Task description
Once you find the line with "Given: Click the 4 Tickets Category 2 heading" in the data below, transcribe exactly each line from there to the line with "The height and", inclusive, and nothing else. Drop the pictures.

Dataset
****************

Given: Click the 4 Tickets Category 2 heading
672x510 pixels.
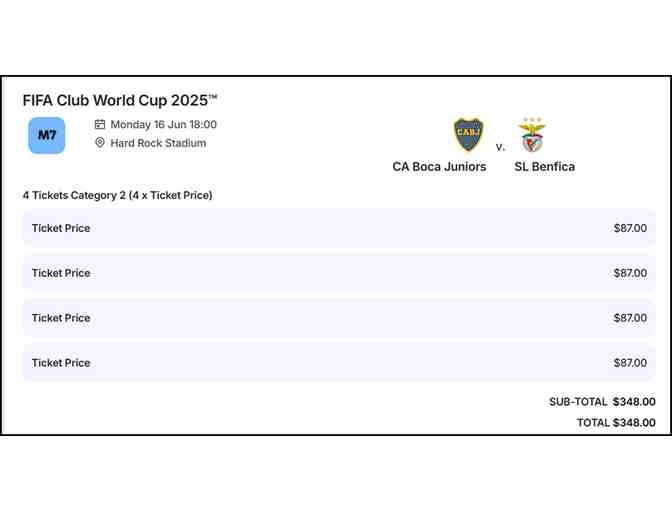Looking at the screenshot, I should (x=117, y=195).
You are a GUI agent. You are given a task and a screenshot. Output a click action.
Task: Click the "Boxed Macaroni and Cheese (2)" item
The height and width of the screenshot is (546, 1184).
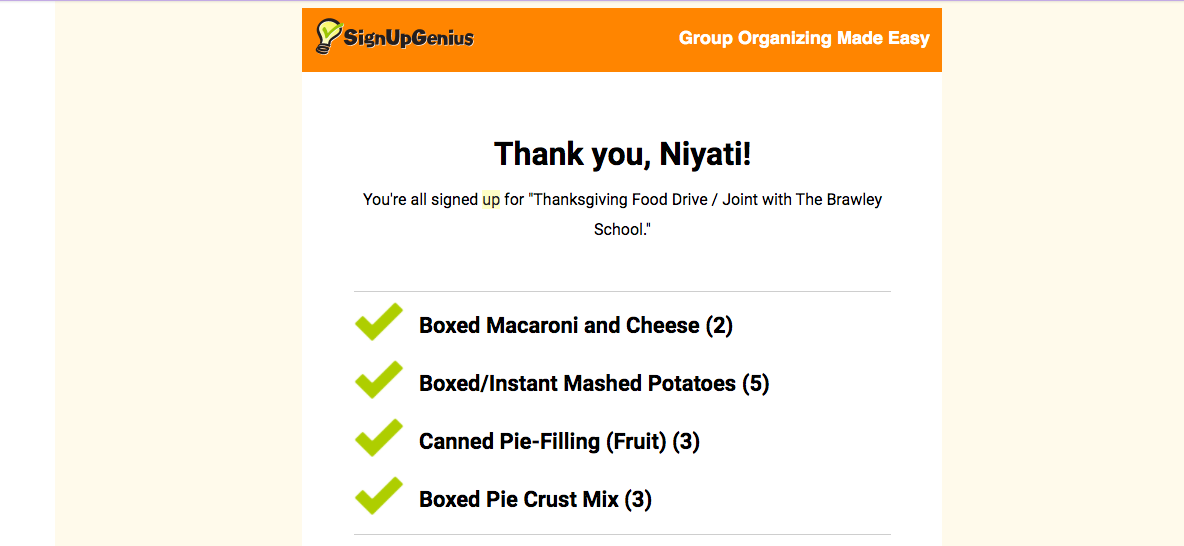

****************

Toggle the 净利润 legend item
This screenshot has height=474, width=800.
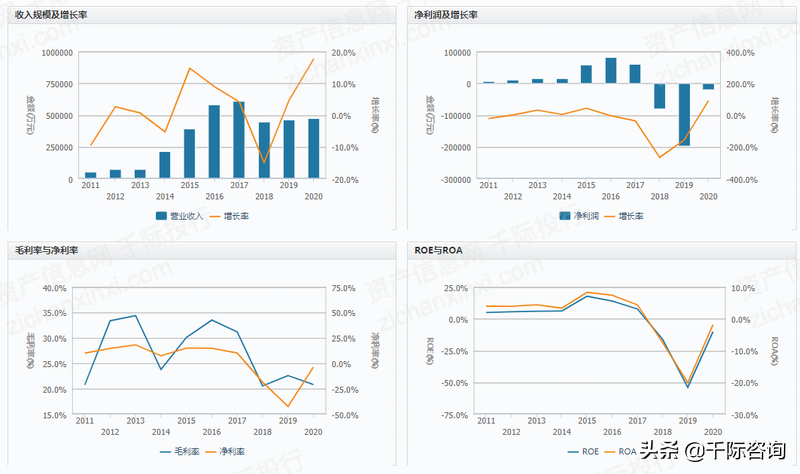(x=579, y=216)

****************

Solution to the problem
Given: Click the 4 Tickets Category 2 heading
672x510 pixels.
Looking at the screenshot, I should (x=117, y=195).
You are a GUI agent. You are given a task and a screenshot. Output a click action.
Task: Click the "Boxed Macaroni and Cheese (2)" item
The height and width of the screenshot is (546, 1184).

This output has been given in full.